Here is how the navbar data can be used in Lume layouts for generating navigation bars:

<!DOCTYPE html>
<html lang="{{ lang.code }}">
<head>
  <!-- ... -->
</head>
<body>
  <header>
    <nav>
      <ul>
        <li>
          <a href="/{{ lang.code }}/" aria-label="Return home">
            Site name
          </a>
        </li>

        {% for item in navbar.list %}
        <li>
          <a 
            href="/{{ lang.code }}/{{ item.path }}/"

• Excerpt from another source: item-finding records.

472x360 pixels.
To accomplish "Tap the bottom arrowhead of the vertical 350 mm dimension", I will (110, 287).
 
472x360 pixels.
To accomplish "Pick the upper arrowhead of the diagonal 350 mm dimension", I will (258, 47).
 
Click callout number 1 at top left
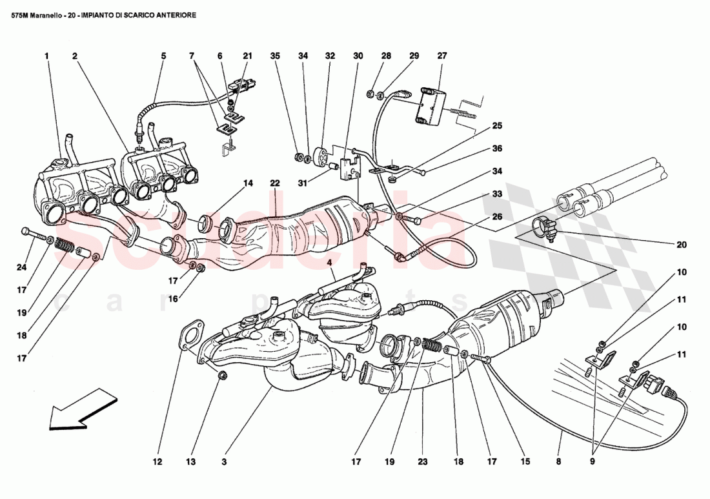point(47,56)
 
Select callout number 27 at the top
point(442,56)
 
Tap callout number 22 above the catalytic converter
point(275,184)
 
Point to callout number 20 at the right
point(682,245)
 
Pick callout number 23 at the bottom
point(423,462)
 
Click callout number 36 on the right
point(497,148)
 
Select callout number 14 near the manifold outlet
point(248,183)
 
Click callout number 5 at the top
point(163,56)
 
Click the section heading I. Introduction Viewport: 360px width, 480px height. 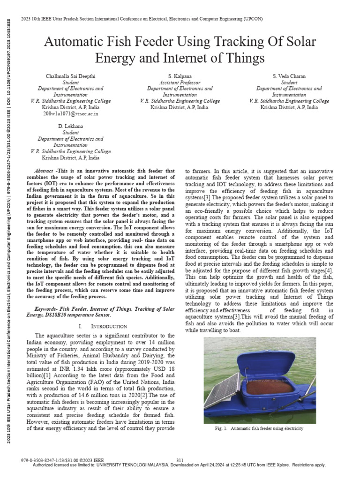tap(103, 326)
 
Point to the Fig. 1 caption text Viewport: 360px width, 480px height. tap(256, 428)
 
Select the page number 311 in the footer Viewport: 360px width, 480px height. tap(180, 460)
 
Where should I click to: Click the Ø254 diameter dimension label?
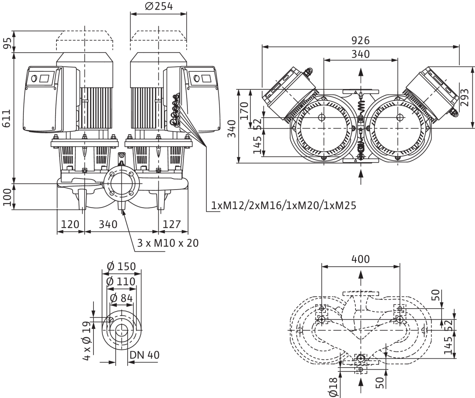pos(159,6)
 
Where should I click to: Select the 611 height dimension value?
pos(7,118)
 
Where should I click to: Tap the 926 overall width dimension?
pos(361,41)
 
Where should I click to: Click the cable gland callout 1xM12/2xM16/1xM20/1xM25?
pos(284,205)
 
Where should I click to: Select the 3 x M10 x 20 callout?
pos(168,243)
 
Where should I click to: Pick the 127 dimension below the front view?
pos(172,224)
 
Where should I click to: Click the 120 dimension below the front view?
pos(70,224)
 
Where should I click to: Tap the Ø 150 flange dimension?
pos(121,266)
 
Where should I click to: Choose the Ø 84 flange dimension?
pos(121,298)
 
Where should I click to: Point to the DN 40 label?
pos(144,355)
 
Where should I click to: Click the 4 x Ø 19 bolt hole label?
pos(87,341)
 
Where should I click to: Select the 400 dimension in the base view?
pos(361,259)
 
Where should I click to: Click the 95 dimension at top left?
pos(7,43)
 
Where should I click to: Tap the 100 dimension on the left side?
pos(7,197)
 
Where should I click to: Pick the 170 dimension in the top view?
pos(244,111)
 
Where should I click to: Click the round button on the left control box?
pos(34,79)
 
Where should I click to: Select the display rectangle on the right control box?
pos(206,78)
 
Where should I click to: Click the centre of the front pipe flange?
pos(121,183)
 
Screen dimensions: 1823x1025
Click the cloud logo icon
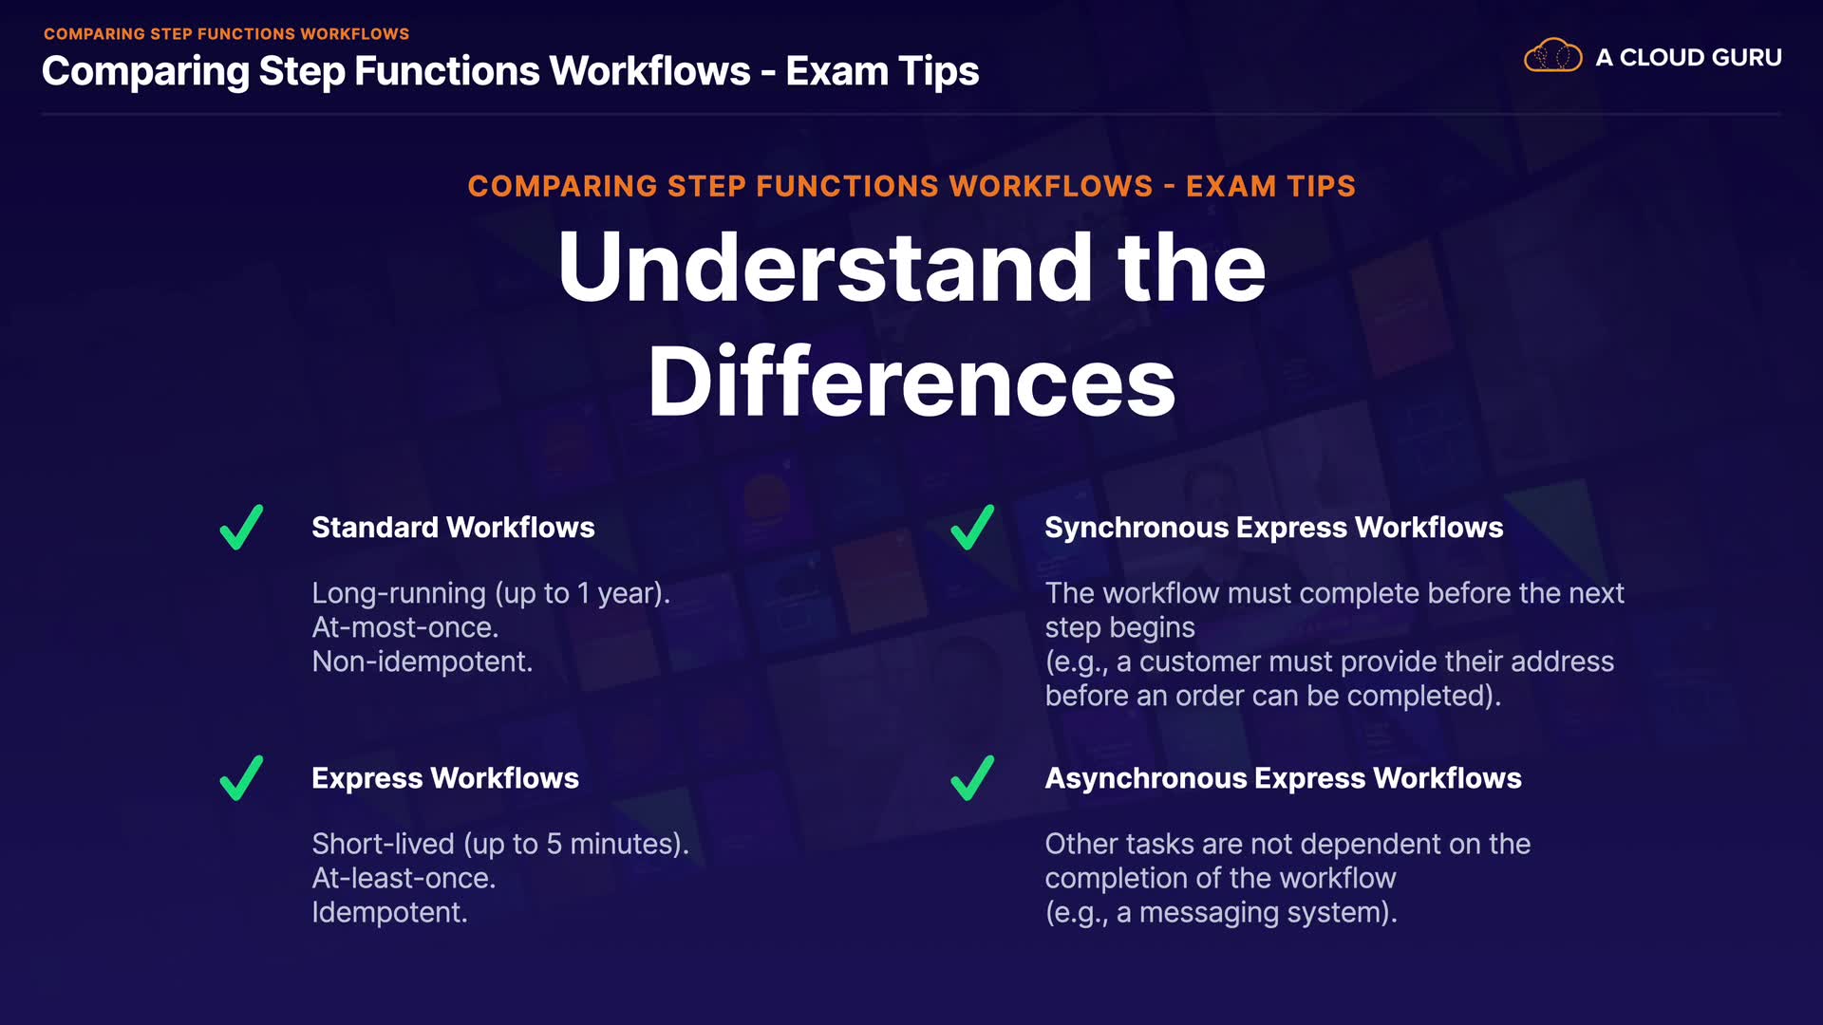coord(1552,56)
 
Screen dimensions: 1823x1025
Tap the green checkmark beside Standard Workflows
coord(241,527)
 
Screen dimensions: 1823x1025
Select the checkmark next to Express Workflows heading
coord(241,778)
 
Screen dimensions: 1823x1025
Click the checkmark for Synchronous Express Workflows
coord(972,527)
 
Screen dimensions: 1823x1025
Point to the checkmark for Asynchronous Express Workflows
coord(972,778)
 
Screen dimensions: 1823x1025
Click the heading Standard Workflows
coord(453,528)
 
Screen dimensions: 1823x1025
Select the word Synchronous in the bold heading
coord(1137,529)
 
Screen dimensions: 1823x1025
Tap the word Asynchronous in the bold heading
coord(1146,779)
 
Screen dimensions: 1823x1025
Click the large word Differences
coord(912,382)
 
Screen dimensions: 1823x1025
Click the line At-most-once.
coord(405,627)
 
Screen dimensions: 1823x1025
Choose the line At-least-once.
coord(404,878)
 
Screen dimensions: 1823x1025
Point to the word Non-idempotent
coord(423,662)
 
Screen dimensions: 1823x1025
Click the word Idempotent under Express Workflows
coord(389,912)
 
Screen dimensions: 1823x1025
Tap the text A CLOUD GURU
coord(1688,57)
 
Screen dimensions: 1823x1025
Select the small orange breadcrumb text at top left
coord(226,34)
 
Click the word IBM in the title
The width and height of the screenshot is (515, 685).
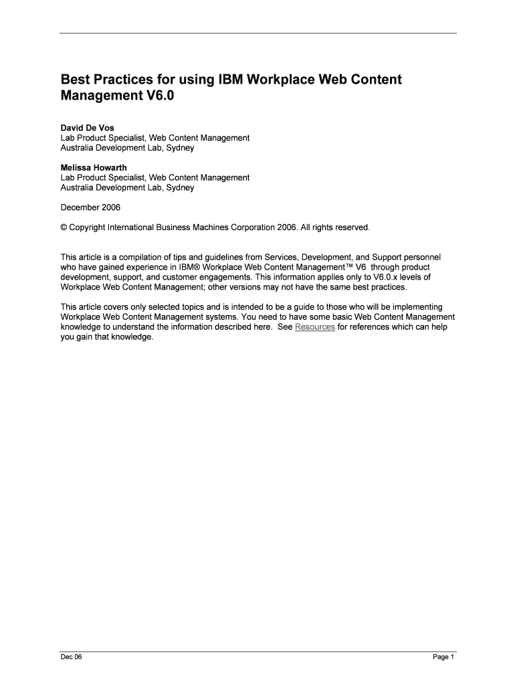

            {% if nav.selection == item.path %}
            class="selected"
            {% endif %}
          >
            {{ item.title }}
          </a>
        </li>
        {% endfor %}

      </ul>
    </nav>
  </header>

  <!-- ... -->
</body>
</html>

Note that:

  • pages can indicate their path in their front matter (here in the nav.selection property) so that the current item in the navigation bar can be highlighted.
  • if you wish to select the same navigation bar item for several pages then all these pages should have the same nav.selection value; for example src/docs.yaml and src/specification.yaml can both have the same nav.selection value which equals to docs, but only one of them must have a nav.order property and only a link to that page (for example src/docs.yaml) will be displayed in the navigation bar.
  • in this example lang.code isn’t generated by lume_navbardata but by another Lume plugin called lume_langdata).

Other relevant Lume add-ons

If you are developing multi-language sites, the following Lume plugin is a nice complement to lume_navbardata:

Demo

This website project uses Lume and lume_navbardata.

License

lume_navbardata is released under the Apache 2.0 License.